How to Do the Okinawa Diet
If you want to lose weight, you have tried everything and do not know what else you can do to succeed, in OneHowTo.com we explain how to do the Okinawa diet. This diet is inspired by the Japanese diet and is based on eating foods which are low in fat, low in calories and healthy. Born in the Japanese island of Okinawa, this diet will allow you to lead a healthier lifestyle, both mentally and physically, as well as raising your quality of life. Thanks to the Okinawa diet, recommended by experts, you will be able to lose weight while enjoying a long and high-quality life. Lose those extra pounds by reading our article on how to do the Okinawa diet, you'll notice the difference.
Okinawa diet: pillars
The Okinawa diet is designed to achieve a balance between body and soul through healthy eating. The inhabitants of the southern part of Japan where this diet originates from are the people with the longest life expectancy in the world and due to this it is considered that their eating habits are like a medicine for the body. The Okinawa diet has four pillars: food, exercise, relaxation and happiness. The mixture of them will grant you a healthy and fulfilling life.
Okinawa diet: major foods
To do the Okinawa diet, other than taking into account the basic pillars that will determine your lifestyle, you should consider one of the most important aspects: the food you should eat. In this diet, fruit and vegetables predominate, as well as seaweed. Animal foods are consumed, but in smaller amounts. To keep in mind:
- Pasta and rice are essential foods in the diet. As is soy, which can be consumed raw or in sauce.
- Vegetables should represent 70% of the diet.
- Fish should be the most abundant animal product in your meals. You can eat fish between one and three times daily.
- You can consume only once a day eggs or a piece of red meat.
- Products rich in calcium are basic to maintaining strong bones and reduce the chances of suffering from osteoporosis. Consume this through milk or vegetables like broccoli.
- To carry out a good Okinawa diet the abundant consumption of tea is essential. Black and green tea are best because they have cleansing and antioxidant properties.
- As with any diet, it is also important to stay hydrated and drink plenty of water. So consume between 1 and 2 litres per day (8 to 12 glasses), minimum.
Okinawa diet: menu
Here we present a classic menu for the Okinawa diet. If you do this diet, please consult a nutritionist, he or she will give you the proper guidelines so you can make a daily menu which is healthy and balanced.
- Breakfast: tea and soy yoghurt.
- Mid-morning: bowl of whole-grain rice (100g approx.) and tea.
- Lunch: lean meat (or grilled tofu) with raw, boiled or steamed vegetables. You can eat as many vegetables as you want.

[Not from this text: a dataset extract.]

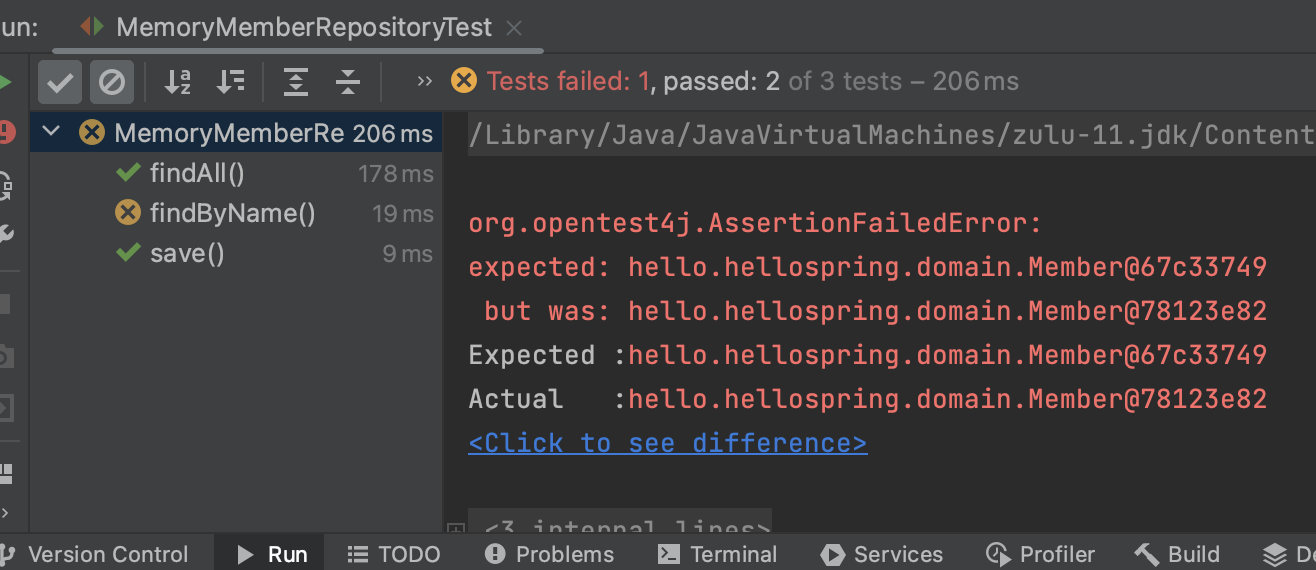The width and height of the screenshot is (1316, 570).
Task: Sort tests alphabetically
Action: tap(177, 82)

- Afternoon snack: boiled egg and tea.
- Late afternoon snack: Soy yoghurt with cereal, a piece of fruit and an infusion.
- Dinner: Serving of fish and as much fruit as you want.
Okinawa diet: precautions
Perfection does not exist. As with any diet, there are risks that you should consider as not all slimming diets are suitable for everyone. For example, reducing consumption of red meat, though it may be good for most people, is not recommended for pregnant women, women with heavy periods or people with anemia, as this may cause deficiencies in them. Furthermore, because it is a diet in which no dairy products are ingested, you should replace these products with calcium-rich foods.
Finally, keep in mind that radical changes are not good for our body. If you want to follow the Okinawa diet. It is recommended that you start introducing the dietary changes slowly, until your body adjusts and so suffers no serious consequences. It is also important to remember that to stay healthy and in good shape, besides losing weight through dietary restructuring, you must practice moderate sport. Mens sana in corpore sano!